191. Micro-patterned polyurethane surfaces for reducing bacterial attachment associated with catheter-associated blood stream infections
Session: Poster Abstract Session: Catheter-associated BSIs
Thursday, October 3, 2013
Room: The Moscone Center: Poster Hall C
Posters
  • IDWeek2013_CVC Poster_v1.pdf (1.1 MB)
  • Background: Central venous catheters (CVCs) are responsible for approximately 90% of all catheter-related bloodstream infections (CRBSIs). These CRBSIs, commonly caused by Staphylococcus aureus and Staphylococcus epidermidis, are associated with 28,000 deaths per year in the U.S. as well as prolonged hospital stays and increased healthcare costs. A common strategy used to prevent CRBSIs has been to impregnate CVCs with antimicrobial agents, which can be limited by the short duration of efficacy and the potential for contributing to antimicrobial resistance. A novel micro-topography may provide an alternative strategy as it has been shown to reduce bacterial attachment and biofilm formation without the use of antimicrobial agents. This micro-pattern also inhibits bacterial migration, offering the possibility of reducing bacterial access into the bloodstream via the CVC. The objective of this study was to determine the performance of the Sharklet micro-pattern in reducing S. aureus attachment to samples made in the same material as CVCs after whole blood pre-conditioning.

    Methods: Patterned and un-patterned (control) thermoplastic polyurethane samples (n=4) were immersed statically in either whole blood or saline for 2 hours at 37°C, followed by a saline rinse, and inoculation with ~107 CFU/mL S. aureus (ATCC6538) in saline. The samples were incubated statically for 1 and 16 hours at 37°C before rinsing with saline and enumerating the attached cells by ultrasonication and dilution plating. Statistical analysis was conducted through t-test and ANOVA models.

    Results: After preconditioning surfaces with blood, the micro-patterned surfaces reduced S. aureus colonization to a clinically relevant material by 65% (p≤0.05) after 1hr and 70% (p≤0.05) after 16hrs when compared to preconditioned un-patterned surfaces. There was no significant difference in micro-patterned surface performance across time points and preconditioning fluids (i.e. blood vs. saline). 

    Conclusion: The surface modification afforded by the micro-texture significantly inhibits the colonization of S. aureus after blood preconditioning on a clinically relevant material. Introduction of this micro-pattern on central venous catheters may be useful for controlling CRBSIs.

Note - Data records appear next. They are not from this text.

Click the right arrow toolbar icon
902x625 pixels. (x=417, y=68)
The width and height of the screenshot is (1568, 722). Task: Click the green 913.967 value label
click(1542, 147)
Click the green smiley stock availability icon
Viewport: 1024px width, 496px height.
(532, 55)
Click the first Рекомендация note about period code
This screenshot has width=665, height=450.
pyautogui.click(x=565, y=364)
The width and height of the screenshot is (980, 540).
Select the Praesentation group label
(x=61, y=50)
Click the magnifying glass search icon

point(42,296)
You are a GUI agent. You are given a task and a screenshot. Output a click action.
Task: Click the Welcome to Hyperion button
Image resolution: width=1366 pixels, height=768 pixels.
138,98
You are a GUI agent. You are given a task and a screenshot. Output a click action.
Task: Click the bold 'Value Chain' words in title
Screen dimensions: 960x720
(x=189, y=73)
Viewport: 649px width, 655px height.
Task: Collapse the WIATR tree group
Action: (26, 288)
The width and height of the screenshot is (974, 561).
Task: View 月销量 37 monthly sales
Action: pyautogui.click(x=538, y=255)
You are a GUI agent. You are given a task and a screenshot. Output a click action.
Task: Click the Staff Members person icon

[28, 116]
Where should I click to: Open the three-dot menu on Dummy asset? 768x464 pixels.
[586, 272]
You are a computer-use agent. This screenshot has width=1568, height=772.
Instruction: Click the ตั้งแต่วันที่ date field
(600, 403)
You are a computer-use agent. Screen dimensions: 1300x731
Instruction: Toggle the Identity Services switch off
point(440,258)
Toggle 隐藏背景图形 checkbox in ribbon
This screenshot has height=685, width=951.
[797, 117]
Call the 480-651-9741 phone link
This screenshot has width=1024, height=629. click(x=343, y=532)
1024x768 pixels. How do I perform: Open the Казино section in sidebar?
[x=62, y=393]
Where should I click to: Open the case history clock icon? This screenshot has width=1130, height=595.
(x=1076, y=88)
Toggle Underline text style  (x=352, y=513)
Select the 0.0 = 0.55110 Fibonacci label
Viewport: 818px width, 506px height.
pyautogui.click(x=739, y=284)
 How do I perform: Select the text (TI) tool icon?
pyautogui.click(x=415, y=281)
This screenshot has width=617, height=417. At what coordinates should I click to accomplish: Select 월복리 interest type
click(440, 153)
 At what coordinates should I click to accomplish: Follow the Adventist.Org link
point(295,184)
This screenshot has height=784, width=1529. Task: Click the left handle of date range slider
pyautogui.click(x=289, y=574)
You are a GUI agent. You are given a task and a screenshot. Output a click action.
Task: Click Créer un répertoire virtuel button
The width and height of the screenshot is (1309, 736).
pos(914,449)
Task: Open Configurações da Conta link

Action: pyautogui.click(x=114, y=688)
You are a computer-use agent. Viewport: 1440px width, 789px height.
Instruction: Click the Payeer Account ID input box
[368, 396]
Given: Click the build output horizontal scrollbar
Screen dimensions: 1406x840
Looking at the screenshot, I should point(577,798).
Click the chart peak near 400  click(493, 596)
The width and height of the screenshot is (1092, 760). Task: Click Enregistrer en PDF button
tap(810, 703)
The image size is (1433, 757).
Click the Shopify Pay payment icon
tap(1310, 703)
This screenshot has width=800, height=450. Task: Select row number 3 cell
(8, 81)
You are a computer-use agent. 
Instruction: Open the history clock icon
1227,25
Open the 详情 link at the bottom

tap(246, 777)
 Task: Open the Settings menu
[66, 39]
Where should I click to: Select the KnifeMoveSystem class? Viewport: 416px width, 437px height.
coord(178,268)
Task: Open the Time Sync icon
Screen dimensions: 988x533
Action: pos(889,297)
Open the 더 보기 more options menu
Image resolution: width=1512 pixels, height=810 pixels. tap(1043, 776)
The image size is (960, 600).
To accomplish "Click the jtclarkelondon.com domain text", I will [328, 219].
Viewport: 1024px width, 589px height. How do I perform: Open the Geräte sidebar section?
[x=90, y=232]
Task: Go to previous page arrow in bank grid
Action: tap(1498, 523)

    Rhea May, Ph.D., Matthew Hoffman, B.A., Dipankar Manna, PhD and Shravanthi Reddy, Ph.D., Sharklet Technologies Inc., Aurora, CO

    Disclosures:

    R. May, Sharklet Technologies Inc: Employee, Salary

    M. Hoffman, Sharklet Technologies Inc: Employee, Salary

    D. Manna, Sharklet Technologies Inc: Employee, Salary

    S. Reddy, Sharklet Technologies Inc: Employee, Salary

    Findings in the abstracts are embargoed until 12:01 a.m. PST, Oct. 2nd with the exception of research findings presented at the IDWeek press conferences.